1. la prima ha sperimentato il riutilizzo degli scarti dell’ortofrutta per il recupero di sostanze bioattive, dopo una fase di controllo della qualità e di monitoraggio del deterioramento degli scarti.
Queste sostanze bioattive trovano utilizzo nell’industria cosmetica, farmaceutica e nell’industria alimentare.
2. la seconda ha sperimentato il riutilizzo degli scarti, adeguatamente trattati, per l’alimentazione degli animali, dopo analisi di laboratorio dal punto di vista nutrizionale, parassitologico e igienico sanitario.
Il processo di trasformazione da scarto a mangime prevede:
– la cernita degli scarti dell’ortofrutta, scaduti (non più freschi) e scartati perché non commercializzabili.
– L’accumulo degli scarti in una cella frigo a 4°C, per arrivare allo stoccaggio di almeno 20.000 kg di prodotto.
– l’utilizzo di un carro miscelatore, per triturare e miscelare il prodotto con paglia. Il prodotto è insilato in una trincea dove si sviluppa un processo di acidificazione della massa vegetale a opera di microrganismi anaerobi e, dopo circa 20 giorni, è pronto per diventare materia prima per animali.
Nel corso del progetto sono state effettuate numerose valutazioni sulla qualità sia dell’insilato di ortofrutta che del mangime, con processi certificati, non solo per quanto riguarda l’alimentazione animale, ma anche valutando gli effetti dell’utilizzo di tale mangime sul prodotto derivato: latte, formaggi, carni. I mangimi possono essere utilizzati per bovini, suini, ovini e si rendono disponibili direttamente in azienda, grazie alla tecnica dell’insilamento (una tecnica di conservazione del foraggio).
Nella sperimentazione è stato coinvolto il Consorzio di Ricerca Filiera Carni e tutte le valutazioni sul processo sono risultate positive.
Nel corso del progetto, per le fasi di analisi degli scarti e per la valutazione del ciclo produttivo, sono state sviluppate tecnologie innovative, come il naso elettronico, l’occhio elettronico e la lingua elettronica, che consentono di fare analisi in tempi molto rapidi.
Tutto il processo, dalle fasi di produzione alla trasformazione degli alimenti, è interamente certificato.

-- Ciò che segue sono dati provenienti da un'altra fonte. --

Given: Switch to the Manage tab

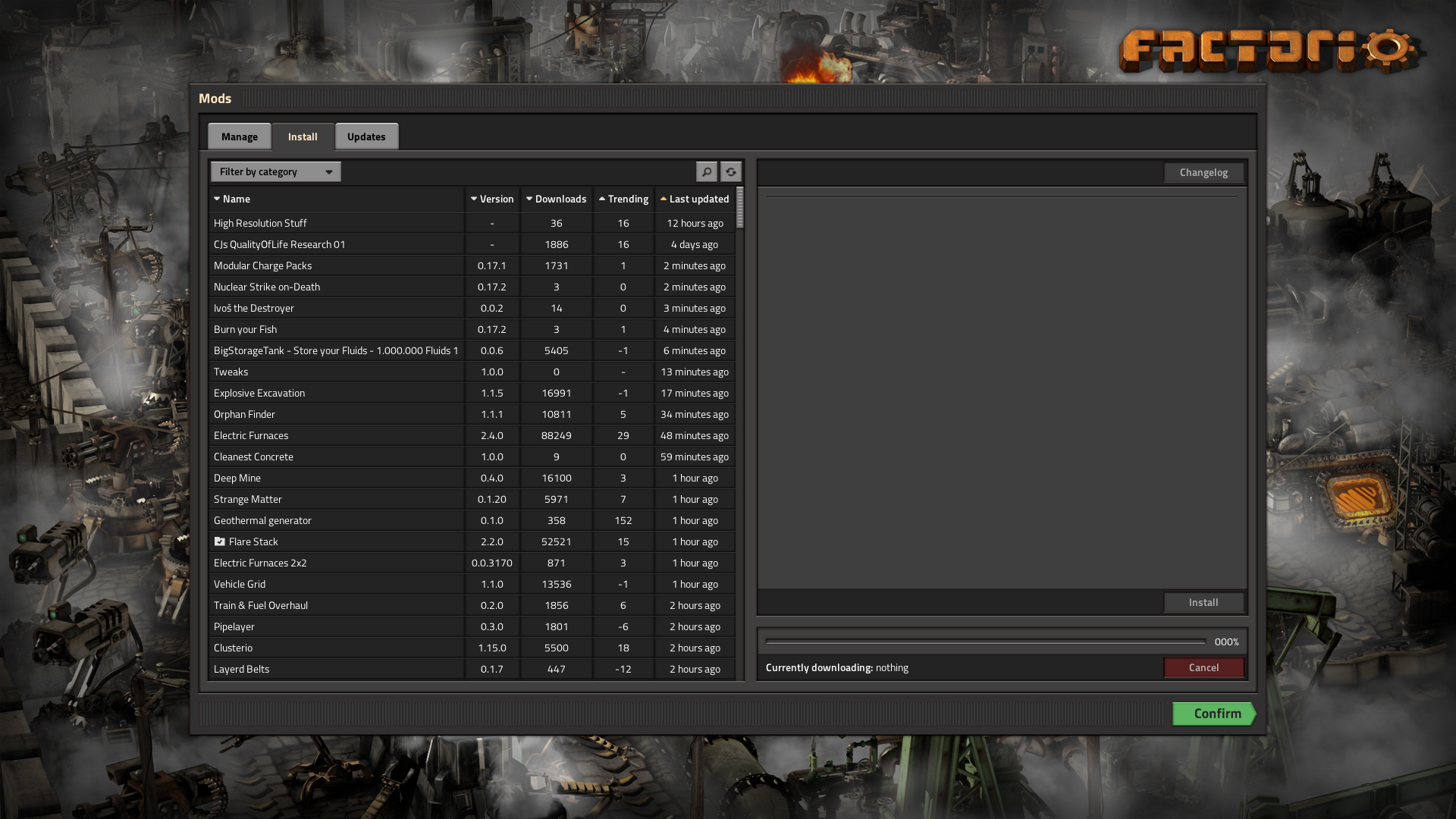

Ho voluto ospitare una sommaria descrizione di questo progetto nella Finestra sulla prevenzione dei rifiuti per il suo carattere tendenzialmente “industriale” e per il suo approccio circolare. Che dimostra bene come la gestione dei (non ) rifiuti quando approccia l’economia vi apporta il valore aggiunto dato dal risparmiare sul loro trattamento e dal guadagnare dall’usarli come risorse.